Sick in the Saddle: Managing Health on the Road
Before departing on an extended motorcycle trip, I usually ask the touring gods for two things: perfect weather and perfect health. Although a rain suit can largely mitigate any inclement weather, feeling sick while riding a motorcycle is not only no fun, it’s potentially dangerous. Unfortunately, if you tour long enough, it’s likely that an illness will strike while you’re traveling. The following are some suggestions for preventing and/or managing sick in the saddle.

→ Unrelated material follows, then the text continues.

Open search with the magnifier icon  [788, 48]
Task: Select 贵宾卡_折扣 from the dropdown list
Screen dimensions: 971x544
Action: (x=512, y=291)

Preventative Measures: Like motorcycle maintenance, preventative health measures are always preferable to corrective ones. Here are several suggestions for both:
Don’t leave home if you’re already feeling ill
Bring appropriate gear for possible inclement, cold, or hot weather
Eat healthy on the road
Pack over-the-counter medications, such as pain relievers, allergy pills, laxatives and other remedies for minor ailments
Pack and take any prescription medications
Drink copious amount of fluids daily, especially water
In mountainous environments, give your body a few days to acclimate to high altitude before beginning the ride
Get adequate rest
In third world countries, avoid leafy vegetables, unpurified water, and any other questionable foods or drinks
Managing Illness on the Road: Once you become ill on a road trip, it’s important to have a strategy for dealing with it effectively and safely:
Have relevant health information for: drug allergies, prescription medication, physician phone numbers at home, medical insurance cards, etc.
Seek immediate medical attention for anything worse than a minor ailment
Have necessary phone numbers and other information in case subsequent reservations need to be rescheduled
If at all possible, don’t make your condition worse by trying to “tough it out” and continuing to ride
Eat bland foods and consume large quantities of liquids
Let your body rest and recover
Don’t be reluctant to ask strangers for help if it becomes necessary
Always make your health and well being your first priority
What has been your experience with being sick in the saddle?